### [Work instructions]
Every record needs to be restated word for word.

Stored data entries
--*--

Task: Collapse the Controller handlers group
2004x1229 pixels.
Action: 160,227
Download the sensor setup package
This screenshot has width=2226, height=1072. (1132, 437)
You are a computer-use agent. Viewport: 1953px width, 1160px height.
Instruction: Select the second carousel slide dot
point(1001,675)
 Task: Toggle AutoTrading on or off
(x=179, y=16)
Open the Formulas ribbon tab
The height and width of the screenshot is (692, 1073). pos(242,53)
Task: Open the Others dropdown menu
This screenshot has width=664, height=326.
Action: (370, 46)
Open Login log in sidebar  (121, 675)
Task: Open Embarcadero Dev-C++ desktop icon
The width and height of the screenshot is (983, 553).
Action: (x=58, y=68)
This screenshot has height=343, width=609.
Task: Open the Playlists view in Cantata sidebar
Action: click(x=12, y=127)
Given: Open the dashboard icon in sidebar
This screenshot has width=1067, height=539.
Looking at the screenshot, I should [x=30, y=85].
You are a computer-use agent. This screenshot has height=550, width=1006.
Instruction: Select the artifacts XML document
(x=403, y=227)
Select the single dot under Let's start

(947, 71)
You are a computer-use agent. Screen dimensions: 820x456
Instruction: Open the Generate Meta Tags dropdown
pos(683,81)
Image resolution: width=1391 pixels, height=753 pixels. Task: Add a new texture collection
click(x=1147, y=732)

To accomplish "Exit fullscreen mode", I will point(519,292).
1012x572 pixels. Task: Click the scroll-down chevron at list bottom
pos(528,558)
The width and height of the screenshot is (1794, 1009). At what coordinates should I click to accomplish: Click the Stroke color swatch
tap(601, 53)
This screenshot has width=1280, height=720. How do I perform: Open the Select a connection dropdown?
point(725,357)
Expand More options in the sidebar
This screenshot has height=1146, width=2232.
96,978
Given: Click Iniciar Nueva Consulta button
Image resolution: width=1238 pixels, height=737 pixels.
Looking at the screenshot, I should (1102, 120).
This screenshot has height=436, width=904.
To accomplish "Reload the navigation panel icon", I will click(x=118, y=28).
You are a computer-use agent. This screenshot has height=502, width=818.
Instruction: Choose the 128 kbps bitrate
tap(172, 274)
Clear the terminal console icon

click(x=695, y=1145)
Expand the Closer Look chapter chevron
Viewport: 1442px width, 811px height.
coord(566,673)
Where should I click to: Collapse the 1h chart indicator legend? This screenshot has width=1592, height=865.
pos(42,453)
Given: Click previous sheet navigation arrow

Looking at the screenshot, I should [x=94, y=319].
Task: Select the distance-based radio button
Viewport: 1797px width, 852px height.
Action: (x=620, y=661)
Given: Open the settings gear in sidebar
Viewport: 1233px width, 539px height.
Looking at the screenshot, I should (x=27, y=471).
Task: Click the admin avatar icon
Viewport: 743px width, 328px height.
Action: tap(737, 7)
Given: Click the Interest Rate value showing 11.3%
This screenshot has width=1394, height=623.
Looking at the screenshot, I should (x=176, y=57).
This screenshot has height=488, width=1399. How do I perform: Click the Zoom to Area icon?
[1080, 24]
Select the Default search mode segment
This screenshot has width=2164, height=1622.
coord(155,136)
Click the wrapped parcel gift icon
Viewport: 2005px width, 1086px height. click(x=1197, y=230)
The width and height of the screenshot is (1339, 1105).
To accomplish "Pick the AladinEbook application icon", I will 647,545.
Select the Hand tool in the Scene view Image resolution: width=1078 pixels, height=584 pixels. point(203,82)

--*--

### [Exercise answer]
Task: Collapse the Controller handlers group
2004x1229 pixels.
Action: 160,227
Download the sensor setup package
This screenshot has width=2226, height=1072. (1132, 437)
You are a computer-use agent. Viewport: 1953px width, 1160px height.
Instruction: Select the second carousel slide dot
point(1001,675)
 Task: Toggle AutoTrading on or off
(x=179, y=16)
Open the Formulas ribbon tab
The height and width of the screenshot is (692, 1073). pos(242,53)
Task: Open the Others dropdown menu
This screenshot has width=664, height=326.
Action: (370, 46)
Open Login log in sidebar  (121, 675)
Task: Open Embarcadero Dev-C++ desktop icon
The width and height of the screenshot is (983, 553).
Action: (x=58, y=68)
This screenshot has height=343, width=609.
Task: Open the Playlists view in Cantata sidebar
Action: click(x=12, y=127)
Given: Open the dashboard icon in sidebar
This screenshot has width=1067, height=539.
Looking at the screenshot, I should [x=30, y=85].
You are a computer-use agent. This screenshot has height=550, width=1006.
Instruction: Select the artifacts XML document
(x=403, y=227)
Select the single dot under Let's start

(947, 71)
You are a computer-use agent. Screen dimensions: 820x456
Instruction: Open the Generate Meta Tags dropdown
pos(683,81)
Image resolution: width=1391 pixels, height=753 pixels. Task: Add a new texture collection
click(x=1147, y=732)

To accomplish "Exit fullscreen mode", I will point(519,292).
1012x572 pixels. Task: Click the scroll-down chevron at list bottom
pos(528,558)
The width and height of the screenshot is (1794, 1009). At what coordinates should I click to accomplish: Click the Stroke color swatch
tap(601, 53)
This screenshot has width=1280, height=720. How do I perform: Open the Select a connection dropdown?
point(725,357)
Expand More options in the sidebar
This screenshot has height=1146, width=2232.
96,978
Given: Click Iniciar Nueva Consulta button
Image resolution: width=1238 pixels, height=737 pixels.
Looking at the screenshot, I should (1102, 120).
This screenshot has height=436, width=904.
To accomplish "Reload the navigation panel icon", I will click(x=118, y=28).
You are a computer-use agent. This screenshot has height=502, width=818.
Instruction: Choose the 128 kbps bitrate
tap(172, 274)
Clear the terminal console icon

click(x=695, y=1145)
Expand the Closer Look chapter chevron
Viewport: 1442px width, 811px height.
coord(566,673)
Where should I click to: Collapse the 1h chart indicator legend? This screenshot has width=1592, height=865.
pos(42,453)
Given: Click previous sheet navigation arrow

Looking at the screenshot, I should [x=94, y=319].
Task: Select the distance-based radio button
Viewport: 1797px width, 852px height.
Action: (x=620, y=661)
Given: Open the settings gear in sidebar
Viewport: 1233px width, 539px height.
Looking at the screenshot, I should (x=27, y=471).
Task: Click the admin avatar icon
Viewport: 743px width, 328px height.
Action: tap(737, 7)
Given: Click the Interest Rate value showing 11.3%
This screenshot has width=1394, height=623.
Looking at the screenshot, I should (x=176, y=57).
This screenshot has height=488, width=1399. How do I perform: Click the Zoom to Area icon?
[1080, 24]
Select the Default search mode segment
This screenshot has width=2164, height=1622.
coord(155,136)
Click the wrapped parcel gift icon
Viewport: 2005px width, 1086px height. click(x=1197, y=230)
The width and height of the screenshot is (1339, 1105).
To accomplish "Pick the AladinEbook application icon", I will 647,545.
Select the Hand tool in the Scene view Image resolution: width=1078 pixels, height=584 pixels. point(203,82)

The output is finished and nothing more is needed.